• Task details
Revise these lines by replacing "Identify the location of" with "Find the position of" wherever it occurs, and leave everything else the same.

____

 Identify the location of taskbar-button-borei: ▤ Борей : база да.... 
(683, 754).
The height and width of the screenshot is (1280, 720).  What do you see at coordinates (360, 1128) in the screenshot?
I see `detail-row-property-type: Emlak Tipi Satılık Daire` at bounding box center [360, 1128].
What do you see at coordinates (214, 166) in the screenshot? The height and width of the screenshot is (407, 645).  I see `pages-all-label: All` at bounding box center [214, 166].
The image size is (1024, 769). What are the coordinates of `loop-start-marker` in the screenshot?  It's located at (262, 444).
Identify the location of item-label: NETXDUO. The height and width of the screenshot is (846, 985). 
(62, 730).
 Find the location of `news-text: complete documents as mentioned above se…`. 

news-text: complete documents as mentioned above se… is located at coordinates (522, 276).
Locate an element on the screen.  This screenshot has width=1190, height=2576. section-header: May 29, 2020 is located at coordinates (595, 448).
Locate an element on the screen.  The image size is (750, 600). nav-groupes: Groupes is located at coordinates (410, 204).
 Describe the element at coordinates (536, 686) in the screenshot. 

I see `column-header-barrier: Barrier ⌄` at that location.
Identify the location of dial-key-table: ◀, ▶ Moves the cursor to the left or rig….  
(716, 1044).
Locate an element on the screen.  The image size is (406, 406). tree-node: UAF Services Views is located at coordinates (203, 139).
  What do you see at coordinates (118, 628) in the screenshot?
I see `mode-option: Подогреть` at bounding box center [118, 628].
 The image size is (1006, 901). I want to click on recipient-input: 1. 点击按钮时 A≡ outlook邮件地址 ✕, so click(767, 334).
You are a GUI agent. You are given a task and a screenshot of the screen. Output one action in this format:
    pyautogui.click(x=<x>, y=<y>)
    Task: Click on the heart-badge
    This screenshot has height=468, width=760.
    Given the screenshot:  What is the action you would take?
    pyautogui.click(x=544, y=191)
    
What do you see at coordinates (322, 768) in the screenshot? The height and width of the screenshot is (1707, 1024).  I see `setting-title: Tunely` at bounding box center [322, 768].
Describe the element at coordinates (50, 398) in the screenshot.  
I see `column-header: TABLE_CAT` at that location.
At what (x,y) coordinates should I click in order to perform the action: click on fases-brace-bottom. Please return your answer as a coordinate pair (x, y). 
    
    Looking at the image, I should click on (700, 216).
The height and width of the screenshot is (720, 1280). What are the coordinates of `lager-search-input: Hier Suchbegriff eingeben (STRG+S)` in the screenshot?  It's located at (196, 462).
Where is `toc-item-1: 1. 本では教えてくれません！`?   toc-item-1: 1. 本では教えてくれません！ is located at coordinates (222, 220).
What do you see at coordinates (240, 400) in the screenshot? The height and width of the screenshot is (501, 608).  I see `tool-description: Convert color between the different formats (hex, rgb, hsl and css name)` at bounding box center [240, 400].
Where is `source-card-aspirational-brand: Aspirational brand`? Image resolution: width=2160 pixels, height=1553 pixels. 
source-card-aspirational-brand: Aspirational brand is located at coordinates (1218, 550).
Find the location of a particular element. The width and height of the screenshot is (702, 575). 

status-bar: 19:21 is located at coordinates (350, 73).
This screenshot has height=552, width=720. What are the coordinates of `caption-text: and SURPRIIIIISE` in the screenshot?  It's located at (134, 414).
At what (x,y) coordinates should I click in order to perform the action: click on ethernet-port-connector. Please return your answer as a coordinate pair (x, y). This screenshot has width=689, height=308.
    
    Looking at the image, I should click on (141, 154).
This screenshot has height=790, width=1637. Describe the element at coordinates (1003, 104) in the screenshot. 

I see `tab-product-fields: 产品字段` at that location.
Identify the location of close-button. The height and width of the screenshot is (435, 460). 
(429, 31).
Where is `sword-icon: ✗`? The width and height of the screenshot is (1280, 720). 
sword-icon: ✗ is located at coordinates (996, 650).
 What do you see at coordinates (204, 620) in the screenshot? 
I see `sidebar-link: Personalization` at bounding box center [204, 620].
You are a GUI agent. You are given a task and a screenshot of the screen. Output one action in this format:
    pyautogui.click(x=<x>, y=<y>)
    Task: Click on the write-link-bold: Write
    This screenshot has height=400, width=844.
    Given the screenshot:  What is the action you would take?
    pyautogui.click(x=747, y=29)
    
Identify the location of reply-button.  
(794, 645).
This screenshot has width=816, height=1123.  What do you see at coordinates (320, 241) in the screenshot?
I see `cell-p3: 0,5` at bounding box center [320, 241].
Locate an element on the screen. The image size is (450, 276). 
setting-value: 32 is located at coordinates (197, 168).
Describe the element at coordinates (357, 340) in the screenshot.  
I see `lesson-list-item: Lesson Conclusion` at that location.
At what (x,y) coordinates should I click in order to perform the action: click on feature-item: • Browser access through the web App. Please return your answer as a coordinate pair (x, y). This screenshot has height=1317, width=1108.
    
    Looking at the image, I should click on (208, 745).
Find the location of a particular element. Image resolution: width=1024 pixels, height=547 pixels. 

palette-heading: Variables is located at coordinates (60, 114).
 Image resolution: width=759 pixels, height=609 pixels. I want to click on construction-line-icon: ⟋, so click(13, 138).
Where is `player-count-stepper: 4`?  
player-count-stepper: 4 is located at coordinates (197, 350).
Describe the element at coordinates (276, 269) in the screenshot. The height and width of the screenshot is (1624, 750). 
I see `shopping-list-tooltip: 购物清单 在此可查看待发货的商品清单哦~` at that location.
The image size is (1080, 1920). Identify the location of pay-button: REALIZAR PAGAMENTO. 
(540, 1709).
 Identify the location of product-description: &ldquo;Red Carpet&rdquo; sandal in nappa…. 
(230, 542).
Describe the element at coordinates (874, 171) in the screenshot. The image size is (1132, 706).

____

• Solution to the problem
 Find the position of taskbar-button-borei: ▤ Борей : база да.... 
(683, 754).
The height and width of the screenshot is (1280, 720).  What do you see at coordinates (360, 1128) in the screenshot?
I see `detail-row-property-type: Emlak Tipi Satılık Daire` at bounding box center [360, 1128].
What do you see at coordinates (214, 166) in the screenshot? The height and width of the screenshot is (407, 645).  I see `pages-all-label: All` at bounding box center [214, 166].
The image size is (1024, 769). What are the coordinates of `loop-start-marker` in the screenshot?  It's located at (262, 444).
Find the position of item-label: NETXDUO. The height and width of the screenshot is (846, 985). 
(62, 730).
 Find the location of `news-text: complete documents as mentioned above se…`. 

news-text: complete documents as mentioned above se… is located at coordinates (522, 276).
Locate an element on the screen.  This screenshot has width=1190, height=2576. section-header: May 29, 2020 is located at coordinates (595, 448).
Locate an element on the screen.  The image size is (750, 600). nav-groupes: Groupes is located at coordinates (410, 204).
 Describe the element at coordinates (536, 686) in the screenshot. 

I see `column-header-barrier: Barrier ⌄` at that location.
Find the position of dial-key-table: ◀, ▶ Moves the cursor to the left or rig….  
(716, 1044).
Locate an element on the screen.  The image size is (406, 406). tree-node: UAF Services Views is located at coordinates (203, 139).
  What do you see at coordinates (118, 628) in the screenshot?
I see `mode-option: Подогреть` at bounding box center [118, 628].
 The image size is (1006, 901). I want to click on recipient-input: 1. 点击按钮时 A≡ outlook邮件地址 ✕, so click(767, 334).
You are a GUI agent. You are given a task and a screenshot of the screen. Output one action in this format:
    pyautogui.click(x=<x>, y=<y>)
    Task: Click on the heart-badge
    This screenshot has height=468, width=760.
    Given the screenshot:  What is the action you would take?
    pyautogui.click(x=544, y=191)
    
What do you see at coordinates (322, 768) in the screenshot? The height and width of the screenshot is (1707, 1024).  I see `setting-title: Tunely` at bounding box center [322, 768].
Describe the element at coordinates (50, 398) in the screenshot.  
I see `column-header: TABLE_CAT` at that location.
At what (x,y) coordinates should I click in order to perform the action: click on fases-brace-bottom. Please return your answer as a coordinate pair (x, y). 
    
    Looking at the image, I should click on (700, 216).
The height and width of the screenshot is (720, 1280). What are the coordinates of `lager-search-input: Hier Suchbegriff eingeben (STRG+S)` in the screenshot?  It's located at (196, 462).
Where is `toc-item-1: 1. 本では教えてくれません！`?   toc-item-1: 1. 本では教えてくれません！ is located at coordinates (222, 220).
What do you see at coordinates (240, 400) in the screenshot? The height and width of the screenshot is (501, 608).  I see `tool-description: Convert color between the different formats (hex, rgb, hsl and css name)` at bounding box center [240, 400].
Where is `source-card-aspirational-brand: Aspirational brand`? Image resolution: width=2160 pixels, height=1553 pixels. 
source-card-aspirational-brand: Aspirational brand is located at coordinates (1218, 550).
Find the location of a particular element. The width and height of the screenshot is (702, 575). 

status-bar: 19:21 is located at coordinates (350, 73).
This screenshot has height=552, width=720. What are the coordinates of `caption-text: and SURPRIIIIISE` in the screenshot?  It's located at (134, 414).
At what (x,y) coordinates should I click in order to perform the action: click on ethernet-port-connector. Please return your answer as a coordinate pair (x, y). This screenshot has width=689, height=308.
    
    Looking at the image, I should click on (141, 154).
This screenshot has height=790, width=1637. Describe the element at coordinates (1003, 104) in the screenshot. 

I see `tab-product-fields: 产品字段` at that location.
Find the position of close-button. The height and width of the screenshot is (435, 460). 
(429, 31).
Where is `sword-icon: ✗`? The width and height of the screenshot is (1280, 720). 
sword-icon: ✗ is located at coordinates (996, 650).
 What do you see at coordinates (204, 620) in the screenshot? 
I see `sidebar-link: Personalization` at bounding box center [204, 620].
You are a GUI agent. You are given a task and a screenshot of the screen. Output one action in this format:
    pyautogui.click(x=<x>, y=<y>)
    Task: Click on the write-link-bold: Write
    This screenshot has height=400, width=844.
    Given the screenshot:  What is the action you would take?
    pyautogui.click(x=747, y=29)
    
Find the position of reply-button.  
(794, 645).
This screenshot has width=816, height=1123.  What do you see at coordinates (320, 241) in the screenshot?
I see `cell-p3: 0,5` at bounding box center [320, 241].
Locate an element on the screen. The image size is (450, 276). 
setting-value: 32 is located at coordinates (197, 168).
Describe the element at coordinates (357, 340) in the screenshot.  
I see `lesson-list-item: Lesson Conclusion` at that location.
At what (x,y) coordinates should I click in order to perform the action: click on feature-item: • Browser access through the web App. Please return your answer as a coordinate pair (x, y). This screenshot has height=1317, width=1108.
    
    Looking at the image, I should click on (208, 745).
Find the location of a particular element. Image resolution: width=1024 pixels, height=547 pixels. 

palette-heading: Variables is located at coordinates (60, 114).
 Image resolution: width=759 pixels, height=609 pixels. I want to click on construction-line-icon: ⟋, so click(13, 138).
Where is `player-count-stepper: 4`?  
player-count-stepper: 4 is located at coordinates (197, 350).
Describe the element at coordinates (276, 269) in the screenshot. The height and width of the screenshot is (1624, 750). 
I see `shopping-list-tooltip: 购物清单 在此可查看待发货的商品清单哦~` at that location.
The image size is (1080, 1920). Find the position of pay-button: REALIZAR PAGAMENTO. 
(540, 1709).
 Find the position of product-description: &ldquo;Red Carpet&rdquo; sandal in nappa…. 
(230, 542).
Describe the element at coordinates (874, 171) in the screenshot. The image size is (1132, 706).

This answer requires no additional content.